E così siamo finiti a discutere, ancora, di quante volte si possa vessare una persona perché violenze o minacce possano integrare il reato di tortura. E nulla valgono quei mirabili singolari della Costituzione e della Convenzione: «E’ punita ogni violenza …»; tortura è «qualsiasi atto …». Inevitabile, a questo punto, precipitare nella fosca aritmetica della enumerazione delle crudeltà.
Inascoltabili, poi, gli argomenti che associano la sospensione ai fatti di Nizza o al pericolo terroristico: il ministro dell’Interno pensa dunque di fare ricorso a pratiche di tortura per le indagini di terrorismo internazionale? E se accettassimo pure questa scellerata ipotesi sa dirci, il nostro ineffabile ministro, come avrebbe fatto ad applicarla preventivamente all’attentatore di Nizza o all’accoltellatore di Heidingsfeld? Suvvia, perfino da Angelino Alfano si deve pretendere un po’ di serietà.

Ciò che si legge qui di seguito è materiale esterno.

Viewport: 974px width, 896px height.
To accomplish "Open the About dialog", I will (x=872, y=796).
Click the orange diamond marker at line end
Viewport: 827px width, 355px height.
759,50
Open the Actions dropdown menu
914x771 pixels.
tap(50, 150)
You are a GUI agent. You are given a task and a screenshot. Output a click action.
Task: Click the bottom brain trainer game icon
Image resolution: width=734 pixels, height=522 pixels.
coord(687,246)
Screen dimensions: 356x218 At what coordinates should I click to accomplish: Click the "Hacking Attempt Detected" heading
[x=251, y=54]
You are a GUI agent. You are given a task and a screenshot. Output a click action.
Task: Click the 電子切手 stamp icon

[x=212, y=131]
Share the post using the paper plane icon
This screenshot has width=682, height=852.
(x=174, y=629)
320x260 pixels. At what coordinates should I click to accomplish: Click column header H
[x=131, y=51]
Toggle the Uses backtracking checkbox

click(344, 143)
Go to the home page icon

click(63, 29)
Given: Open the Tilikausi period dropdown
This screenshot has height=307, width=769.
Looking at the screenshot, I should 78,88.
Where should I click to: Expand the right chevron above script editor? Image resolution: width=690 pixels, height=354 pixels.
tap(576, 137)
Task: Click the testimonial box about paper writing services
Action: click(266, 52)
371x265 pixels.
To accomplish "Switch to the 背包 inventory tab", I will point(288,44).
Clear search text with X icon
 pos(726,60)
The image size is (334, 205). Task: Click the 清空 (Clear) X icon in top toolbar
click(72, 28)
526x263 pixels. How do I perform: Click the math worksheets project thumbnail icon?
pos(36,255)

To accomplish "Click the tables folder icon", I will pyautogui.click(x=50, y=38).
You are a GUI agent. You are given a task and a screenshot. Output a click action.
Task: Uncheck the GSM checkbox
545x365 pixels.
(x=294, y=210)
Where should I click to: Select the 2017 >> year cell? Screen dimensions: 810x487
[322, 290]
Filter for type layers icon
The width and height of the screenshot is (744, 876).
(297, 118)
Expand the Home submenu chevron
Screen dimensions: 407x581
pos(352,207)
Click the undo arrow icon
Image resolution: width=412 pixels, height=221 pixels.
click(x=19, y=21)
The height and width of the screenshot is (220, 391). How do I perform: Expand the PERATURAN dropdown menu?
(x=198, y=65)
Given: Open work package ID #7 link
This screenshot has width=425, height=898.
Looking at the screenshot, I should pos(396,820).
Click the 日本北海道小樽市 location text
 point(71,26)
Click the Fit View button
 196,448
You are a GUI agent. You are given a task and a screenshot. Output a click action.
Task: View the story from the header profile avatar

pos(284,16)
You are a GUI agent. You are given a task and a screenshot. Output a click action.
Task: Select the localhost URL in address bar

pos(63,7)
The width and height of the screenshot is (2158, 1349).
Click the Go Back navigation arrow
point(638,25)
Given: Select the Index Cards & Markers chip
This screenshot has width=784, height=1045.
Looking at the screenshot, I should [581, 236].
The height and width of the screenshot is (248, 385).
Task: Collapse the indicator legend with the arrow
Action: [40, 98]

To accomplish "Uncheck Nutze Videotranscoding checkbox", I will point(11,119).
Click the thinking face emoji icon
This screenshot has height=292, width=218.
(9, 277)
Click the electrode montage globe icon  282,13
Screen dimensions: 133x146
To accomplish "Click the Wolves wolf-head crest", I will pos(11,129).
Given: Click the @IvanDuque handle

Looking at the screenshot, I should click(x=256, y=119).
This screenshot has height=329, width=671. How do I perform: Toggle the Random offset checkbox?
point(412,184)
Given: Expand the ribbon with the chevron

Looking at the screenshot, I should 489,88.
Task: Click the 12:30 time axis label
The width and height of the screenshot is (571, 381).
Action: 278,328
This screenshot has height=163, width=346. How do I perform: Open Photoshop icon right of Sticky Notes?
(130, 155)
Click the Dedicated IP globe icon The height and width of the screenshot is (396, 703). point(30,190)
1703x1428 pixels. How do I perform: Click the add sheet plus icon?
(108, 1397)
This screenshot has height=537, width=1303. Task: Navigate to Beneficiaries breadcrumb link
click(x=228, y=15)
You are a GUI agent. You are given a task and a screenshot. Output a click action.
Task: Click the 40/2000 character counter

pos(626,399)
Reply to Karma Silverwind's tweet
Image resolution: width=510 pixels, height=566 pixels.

Al contrario, proprio in queste circostanze, va fatta valere la differenza nella concezione del diritto, tra chi usa la violenza e chi no. Va fatta valere contro i nemici della democrazia e dello stato di diritto e a fronte di pratiche di repressione come quelle di cui siamo testimoni ai confini dell’Europa, nell’Egitto di Al-Sisi come nella Turchia di Erdogan.